02.10.09 Publication:

This is an important week for European politics, and especially for the politics of my own country, Britain. The reasons lie across the sea from us in Ireland and across the channel in Germany, in the choices being made by voters there.

            Today, a couple of million Irish voters will seal the fate of the Lisbon treaty, the document that hardly anyone has read and which will determine the powers and institutional structure of the European Union for at least the next decade. Having rejected the treaty in a referendum last year, the Irish are being sent back to the polls in order to give the right answer—from a European point of view—bribed to do so only by some “clarifications” about what the treaty will do and by a promise that Ireland can still send a commissioner to do a non-job for plush pay in Brussels.

            When the draft EU constitution was published in 2004, I was editor of The Economist, and we recommended that it be filed straight in the nearest rubbish bin. When it was finalised by governments, we recommended that all European voters should reject it. Yet today, when the Irish hold their lonely vote, under the shadow of their deep recession and the fear that but for the EU the global financial crisis might have hit them as hard as it did Iceland, I hope (and expect) they will vote yes. I also hope, but don´t entirely expect, that the British Conservative Party will also give up their own opposition to Lisbon.

            Why? Part of the reason, I confess, is boredom. The thought of having to join in any more discussion about EU institutions and voting mechanisms leaves me cold, especially when economic crises, Iranian nuclear-weapons programmes and rising Chinese power offer far more important topics for Europeans to think about.

            Another reason, though, is embarrassment: if the EU matters, and I think it does, then for its workings to be held up by just a handful of voters in one of Europe´s smallest countries, and by a handful of Czech senators who keep challenging the treaty in their constitutional court, is absurd. Personally, I still don´t like the treaty as it represents a missed opportunity to modernise the EU, and, more technically, offers too many opportunities to the European Court of Justice to add to federal powers in future. But since 25 governments have accepted it, and since their peoples have not shown that they care much about the treaty, it is time to give up.

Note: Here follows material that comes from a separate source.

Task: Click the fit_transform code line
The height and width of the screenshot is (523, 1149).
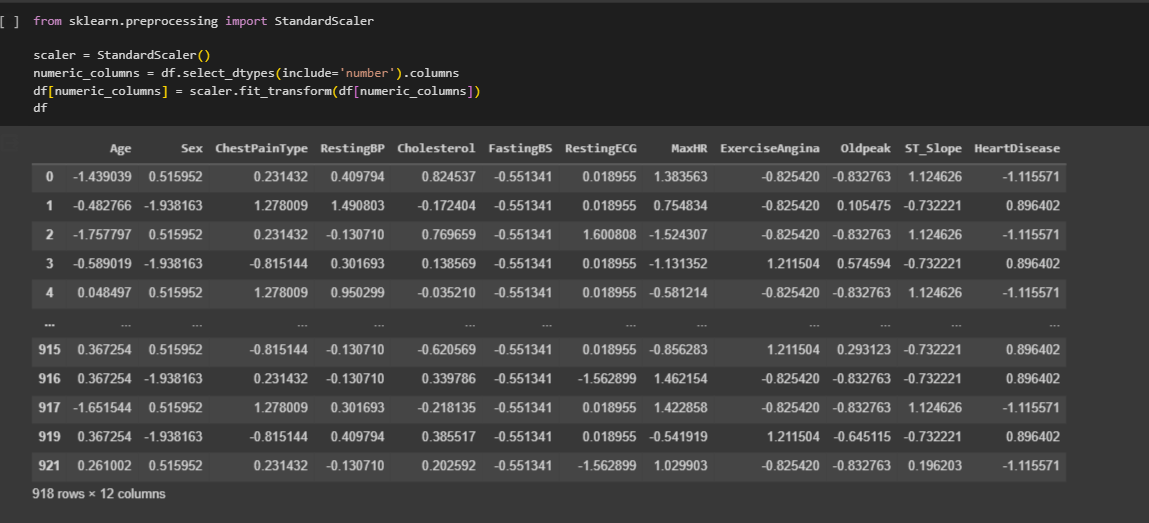Action: (256, 91)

            If the Irish do vote yes, it will pose a tough choice for David Cameron, the leader of Britain´s Conservative Party. He is likely to win Britain´s general election, which is due by June 2010, and his party is opposed to the Lisbon treaty. Yet a good measure of leadership is whether you choose the right battles to fight. A good measure of statesmanship is whether you have a clear idea of your nation´s interests. In my view, a British fight to disrupt the Lisbon treaty would fail on both measures.

            The big trends in the EU are moving in both a British and a Conservative direction. France´s Nicolas Sarkozy is pushing a carbon tax of the sort that David Cameron also advocates, and is now promising cuts in business taxes. European policies are not being shaped by the hated, unelected European Commission, but strictly by deals between governments, of the sort with which Britain feels comfortable. But the biggest proof can be found in Germany´s election last Sunday, when the country that has suffered the biggest drop in GDP of any of the major economies, rejected the left and instead voted in a centre-right coalition that brings together Angela Merkel´s Christian Democrats with the Free Democratic Party, the closest thing Germany has to a liberal, pro-market, grouping.

            For a new Tory government in Britain, the European scene could not be better, with right-wing parties in power in both France and Germany, which share similar views to them on important issues such as defence, Afghanistan, environmental policy and even—despite Chancellor Merkel´s pre-election bail-out for the Opel car company—the European single market. So to provoke an argument with such potential allies over a boring institutional treaty, which no one else (including Italians) cares about, would be madness.